Stored entries:
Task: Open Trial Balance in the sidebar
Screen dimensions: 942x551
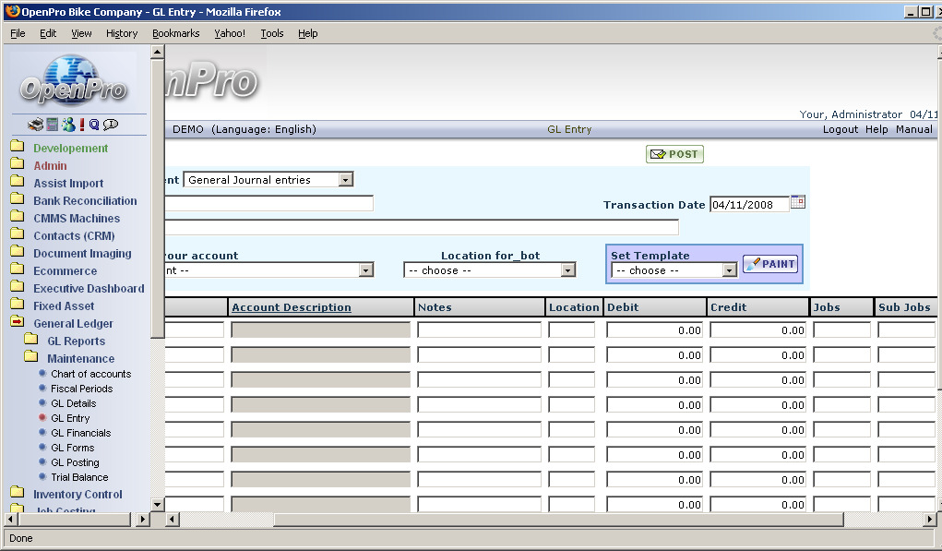Action: [x=79, y=477]
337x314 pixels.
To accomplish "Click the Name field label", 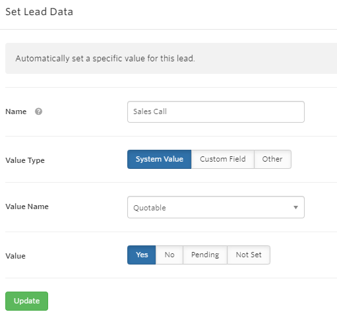I will [x=16, y=111].
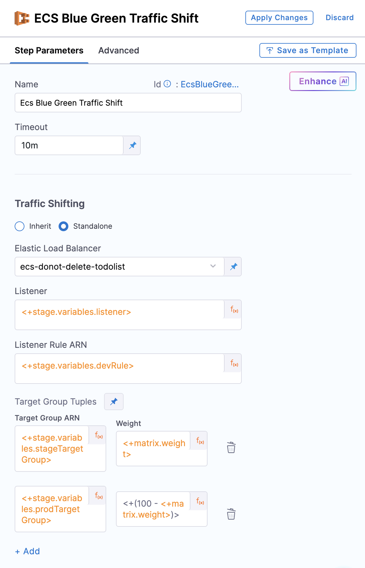Switch to the Advanced tab
The image size is (365, 568).
[118, 50]
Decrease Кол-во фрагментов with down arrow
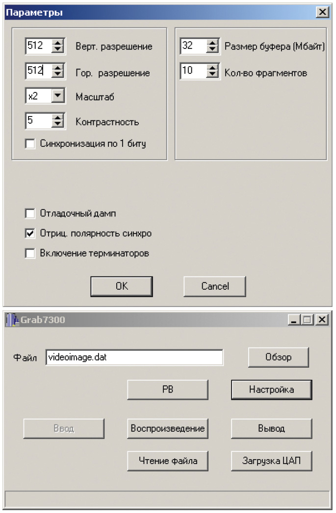Screen dimensions: 336x513 212,73
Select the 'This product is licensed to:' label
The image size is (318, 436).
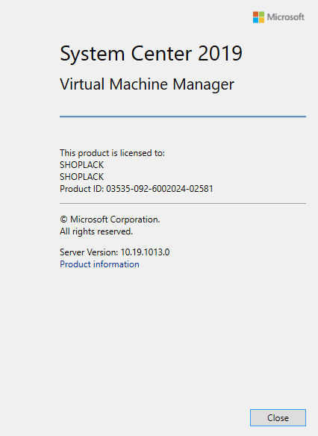click(x=112, y=153)
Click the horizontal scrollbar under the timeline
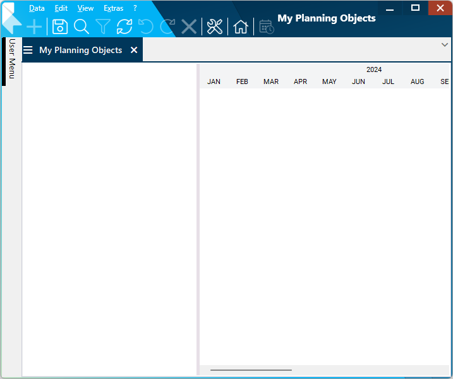 [x=251, y=370]
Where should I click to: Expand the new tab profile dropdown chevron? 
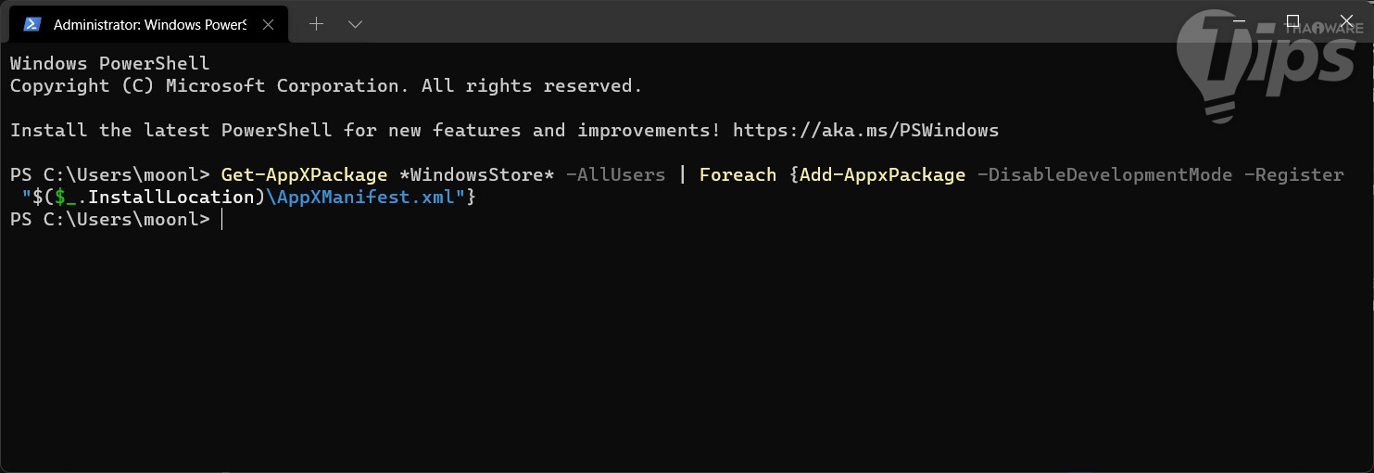click(x=355, y=24)
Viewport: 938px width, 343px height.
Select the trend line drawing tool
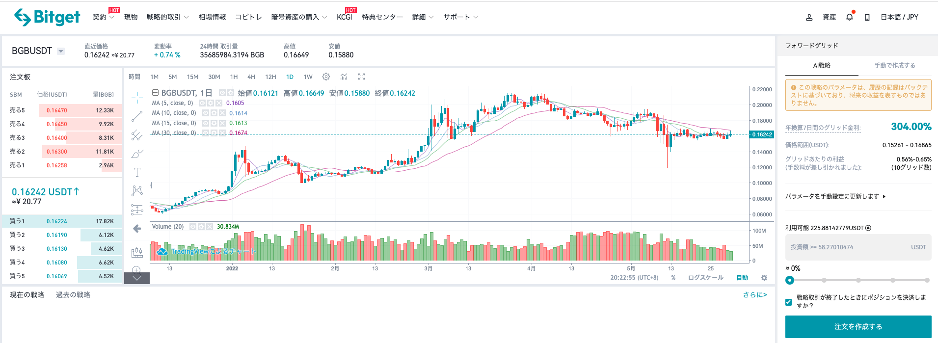137,116
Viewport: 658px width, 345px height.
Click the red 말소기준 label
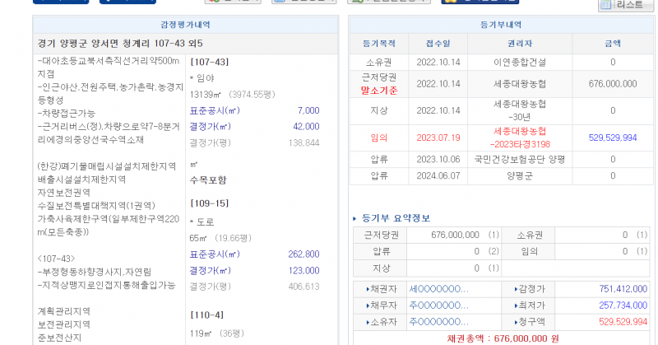(x=379, y=91)
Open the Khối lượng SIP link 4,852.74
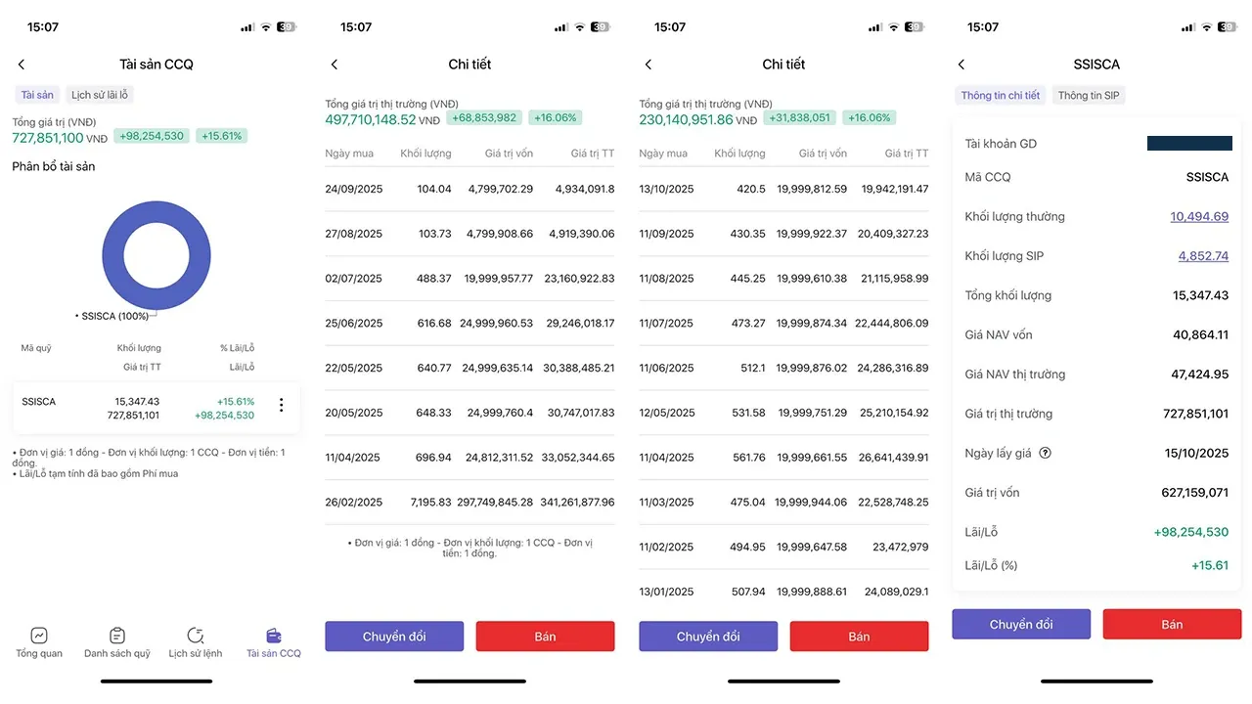This screenshot has height=704, width=1252. pyautogui.click(x=1203, y=256)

Exercise details.
A verbatim copy is needed of the lines running from the line with "The image size is (318, 436)." to the end of the data above, both included. Keep the pictures out of it.

Result for this task.
The image size is (318, 436).
click(x=112, y=153)
Click the horizontal scrollbar under the timeline
 [x=251, y=370]
Where should I click to: Expand the new tab profile dropdown chevron? 
click(x=355, y=24)
Viewport: 938px width, 343px height.
Select the trend line drawing tool
137,116
Viewport: 658px width, 345px height.
Click the red 말소기준 label
(x=379, y=91)
Open the Khối lượng SIP link 4,852.74
This screenshot has height=704, width=1252. pyautogui.click(x=1203, y=256)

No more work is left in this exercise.